Además, querrá agudizar la definición del surco que define el fondo del bote. Esto hará que cortarlo sea más fácil.
06 de 07
Cortar la olla después de tirar en el montículo
Corte la maceta después de tirarla al montículo, teniendo cuidado de mantener la línea de corte paralela al bate a continuación. Foto © 2008 Janet L. Giles Asegúrese de que su ranura en la base de la olla esté bien definida. Cuando corte macetas del montículo, use una línea muy flexible que no se doble en la forma en que lo harán los cables. Prefiero la línea de pesca que es una prueba de al menos 30 libras, con preferencia hacia la línea trenzada en lugar de la línea monofilamento. Al atar una vieja bobina de una máquina de coser en un extremo, es más fácil evitar que la línea se pierda entre la chatarra.

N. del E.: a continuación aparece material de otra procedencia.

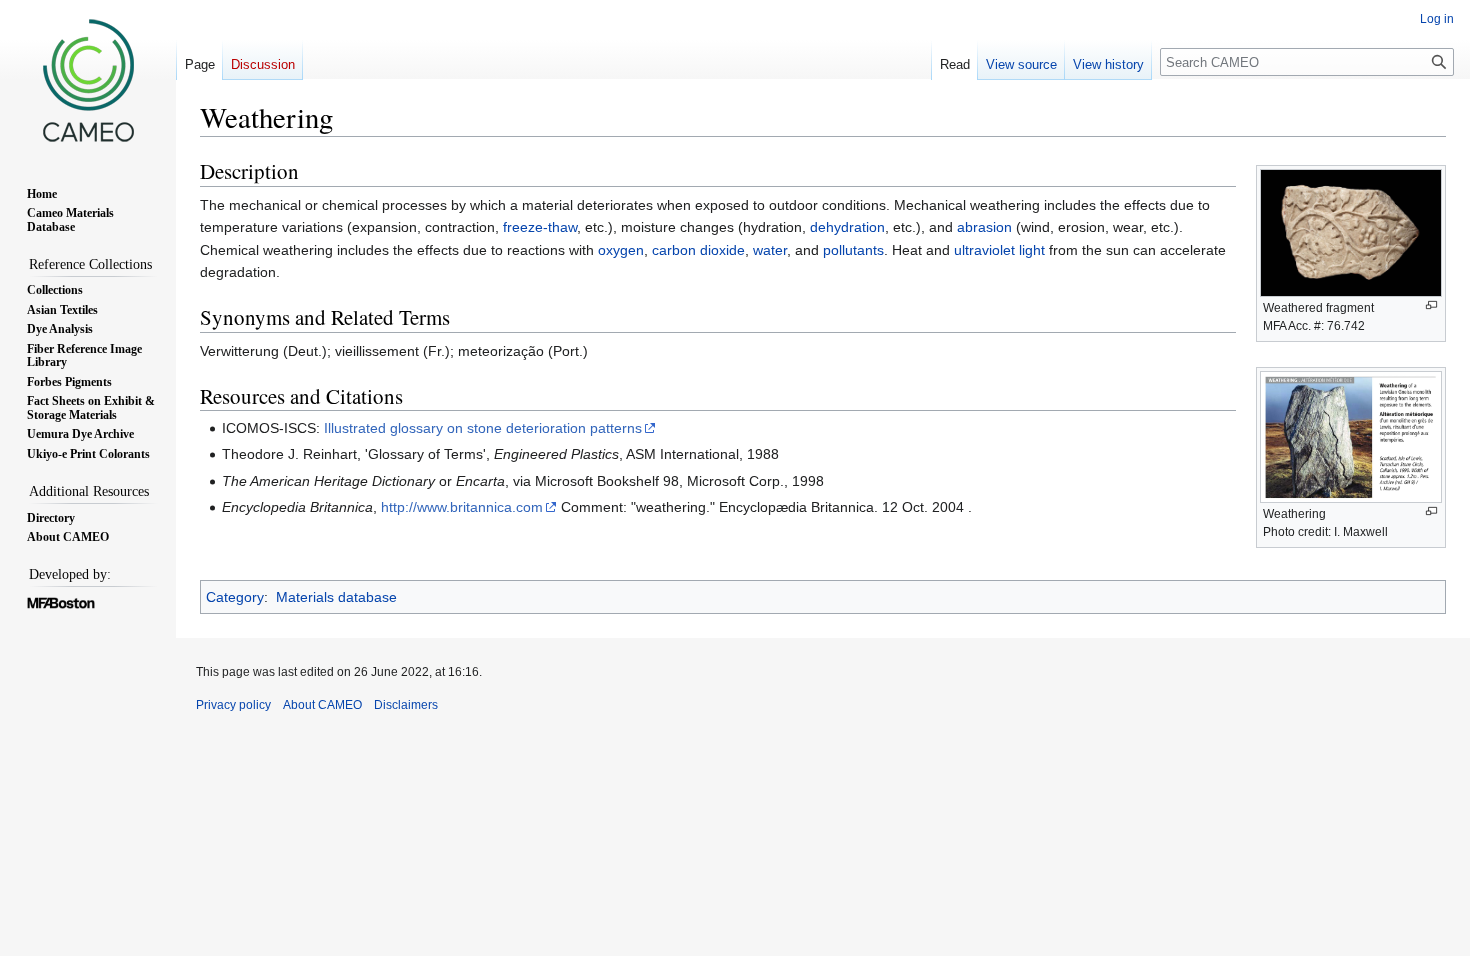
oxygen (621, 250)
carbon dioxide (698, 250)
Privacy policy (233, 705)
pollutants (853, 250)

A medida que la rueda gira muy lentamente, coloque la línea en la ranura, asegurándose de mantener la línea paralela al bate que está debajo. Una vez que la línea ha sido colocada alrededor de la olla, tira de los extremos en direcciones opuestas para cortar la arcilla.
07 de 07
Retire la olla y continúe para tirar el montículo
Una vez que esté terminado y cortado, retire la olla y continúe arrojando el montículo. Foto © 2008 Janet L. Giles Una vez que esté terminado y cortado, retire la olla levantándola con cuidado del montículo, con ambas manos y un movimiento uniforme. Colóquelo en la placa de cerámica que tenga lista a su lado.
La deformación de la maceta es habitual, especialmente si levanta la maceta con las manos. Si está haciendo un gran trabajo fuera del montículo, es posible que desee buscar herramientas para levantar ollas o macetas. Consulte con su proveedor de cerámica favorito para ver si los llevan.
Una vez que se haya retirado la olla y se haya apartado de manera segura, centre la parte superior nueva del montículo y comience nuevamente el proceso. Con la experiencia, muchos alfareros pueden lanzar una serie de macetas en las que cada maceta solo tarda de uno a dos minutos desde el centrado hasta el tablero.